═════ Supplied material ═════

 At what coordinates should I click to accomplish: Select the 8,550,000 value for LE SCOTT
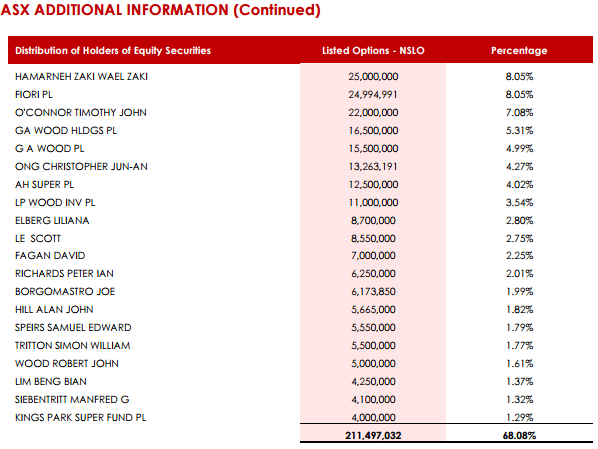pyautogui.click(x=373, y=238)
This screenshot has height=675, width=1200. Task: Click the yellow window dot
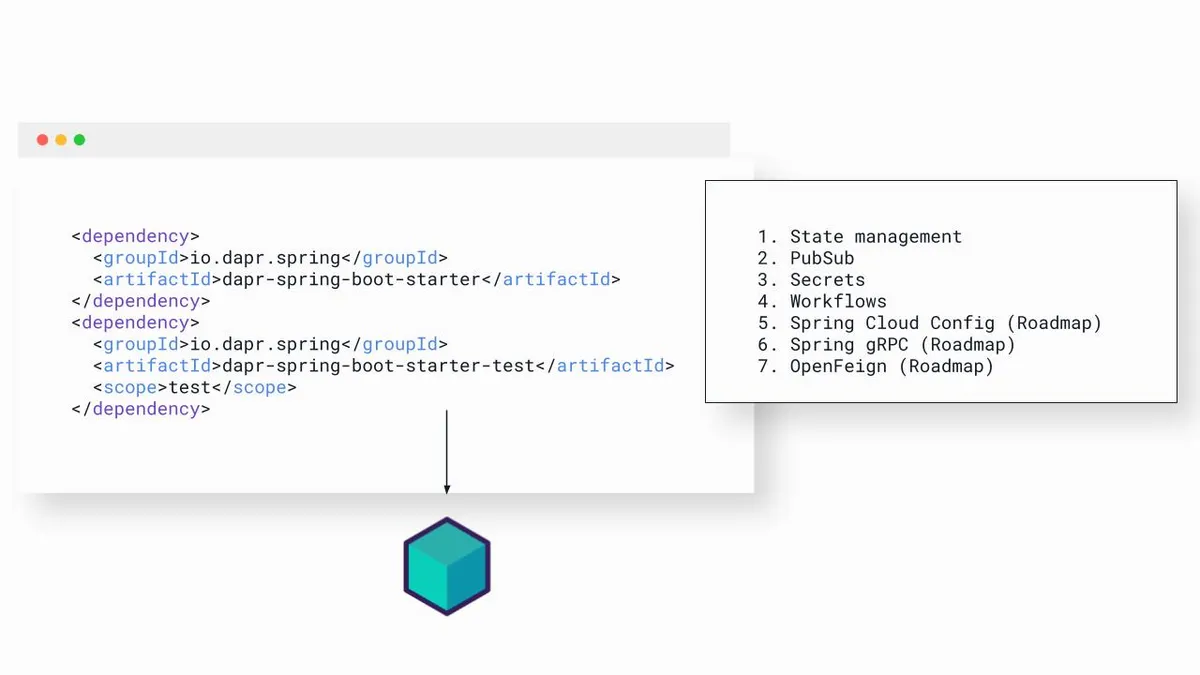coord(61,140)
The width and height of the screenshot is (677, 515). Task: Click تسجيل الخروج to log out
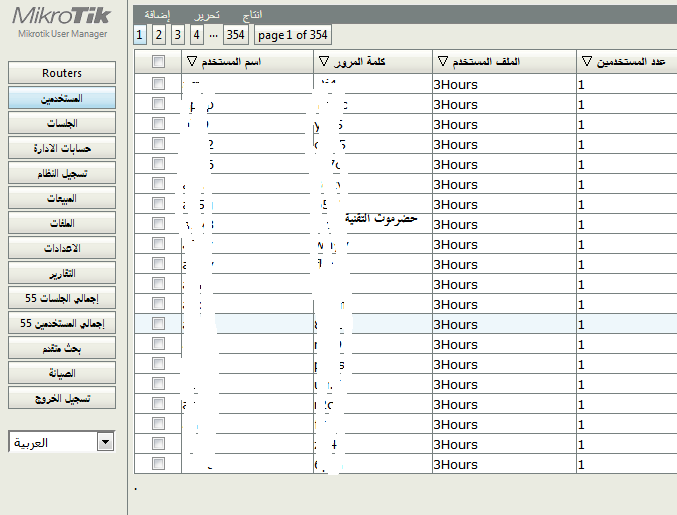click(62, 398)
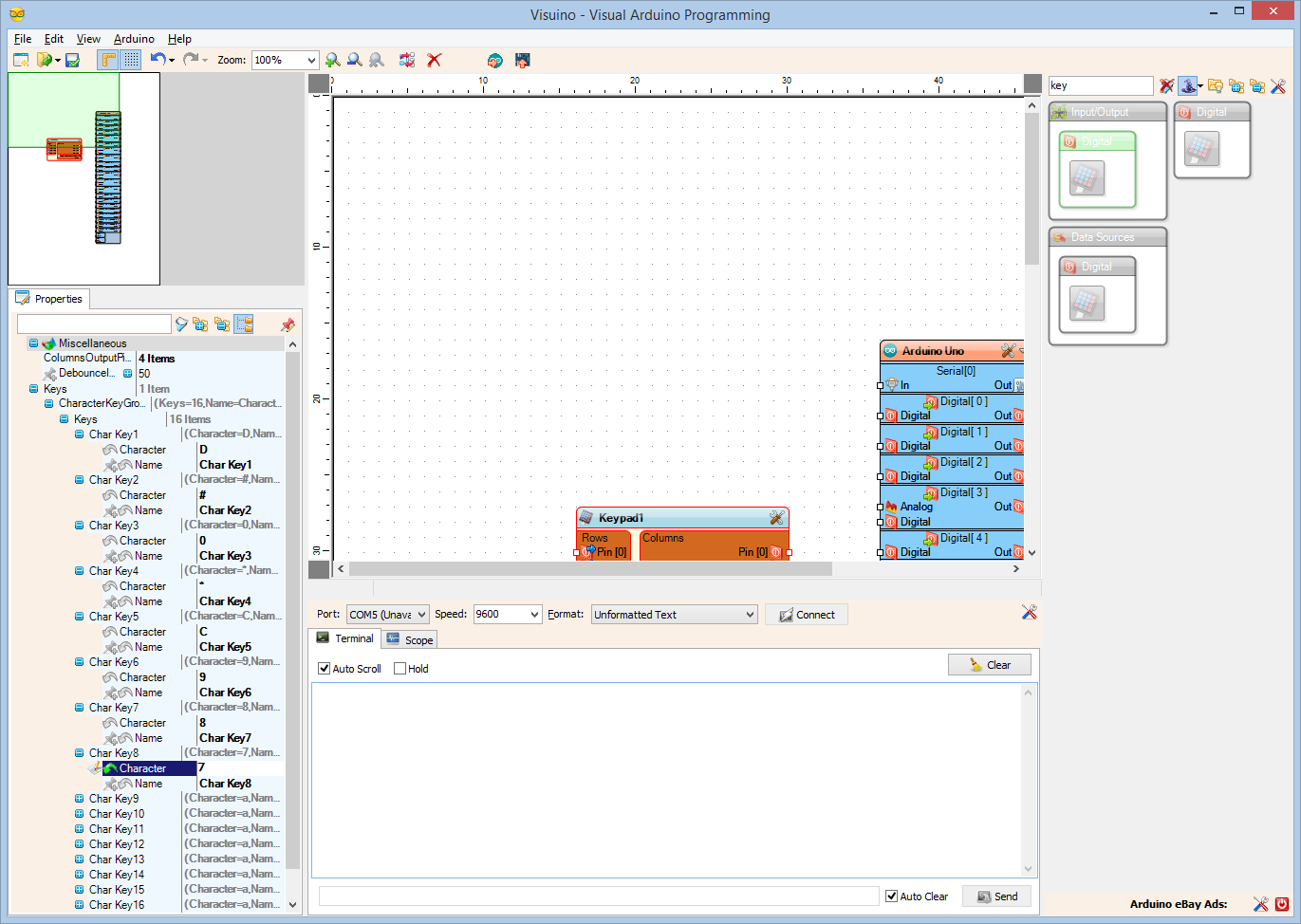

═════

Once the line containing "This screenshot has" is located, write out exactly that line and each one after it to the end of the records above, excluding pictures and nothing else.

This screenshot has height=675, width=1200. Task: Click the yellow window dot
coord(61,140)
The width and height of the screenshot is (677, 515). Task: Click تسجيل الخروج to log out
click(62, 398)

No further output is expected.